Cook County COVID-19 Cuts Create $1.2 Billion Property Tax Shift
Tax Increases Coming for Many Commercial Properties & Some Homeowners
Read the January 28, 2022 Chicago Sun-Times article "Kaegi botched COVID tax relief" for another in-depth analysis of the impact of this unprecedented tax shift.
Additional authoritative analysis appeared in Crain's Op-Eds in 2021 and 2022 describing the problems inherent in 2020's COVID cuts.
Read TRAEN's Letter to the Illinois Department of Revenue Executive Director about the problem with the 10.54% increase in 2020's Cook County state multiplier.
A profound shift in Cook County’s property tax burden will be an unanticipated legacy of the COVID-19 pandemic. A massive $1.2 billion in residential property tax breaks will be transferred to businesses and homeowners on 2nd installment tax bills.

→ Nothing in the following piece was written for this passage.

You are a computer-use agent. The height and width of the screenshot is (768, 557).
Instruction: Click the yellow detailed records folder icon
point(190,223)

The 2nd installment property tax bills arriving in mailboxes in August will display a state multiplier (or equalizer) of 3.2234 - higher than it would have been if the Assessor had accurately predicted residential real estate market trends that improved dramatically before the end of 2020. The 2020 multiplier increase of 10.54% is the 2nd highest multiplier increase in 38 years.
The Cook County Assessor, unlike other governmental agencies in Illinois and across the country that gave pandemic relief with extended tax payments and delinquent tax sale extension deadlines, took the unique step of retroactively reassessing properties after Jan 1, 2020 based on anticipated market devaluations he applied in April 2020 for 76% of Cook County residences. The Cook County Assessor’s prediction of across the board residential devaluation never happened.

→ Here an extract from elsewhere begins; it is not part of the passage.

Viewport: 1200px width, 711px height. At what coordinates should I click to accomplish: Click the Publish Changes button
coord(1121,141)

While driven by good intentions, the Assessor’s COVID-19 property tax reductions were:
Based primarily on unemployment and not based on sales, rental income, and actual real estate market trends’ evidence;
Implemented after the legally mandated assessment date of January 1, 2020;
Executed non-uniformly between and within two property classes, and
Rolled over COVID automatic unemployment reductions on January 1, 2021 for assessment Districts 2 and 3, leaving out Chicago District 1 reassessed in 2021.
The unwarranted and inconsistent COVID-19 market value reductions were unjustifiable by the actual real estate market trends that were available in real time. The Assessor relied on the Case-Shiller Home Price Index from the 2008 recession and the immediate negative COVID-19 impact on some real estate investment trusts (REITs) in Spring 2020.

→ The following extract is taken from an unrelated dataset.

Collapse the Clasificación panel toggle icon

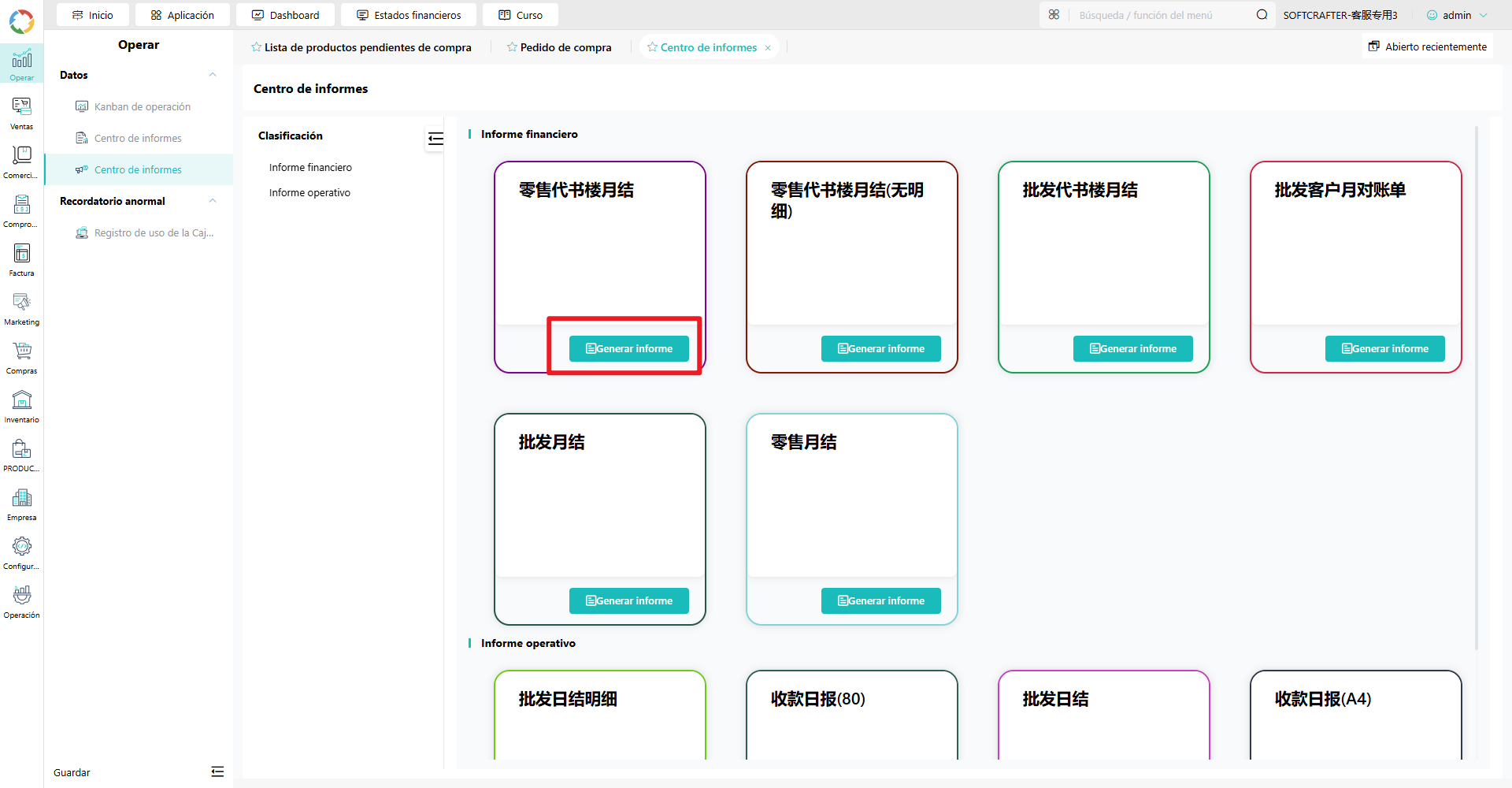pos(435,139)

However, pandemic housing prices did not follow the pattern of decline experienced during the 2007-2009 housing crisis. Much of the early 2020 housing price decline was reversed later in 2020. In fact, housing prices were strong and even soared as indicated by numerous sources quoted and identified throughout this study.
Despite the intended desire to provide pandemic relief to property owners, the law of unintended consequences will soon play out. Most businesses, apartment owners, and some residential property owners will see unwarranted increased taxes.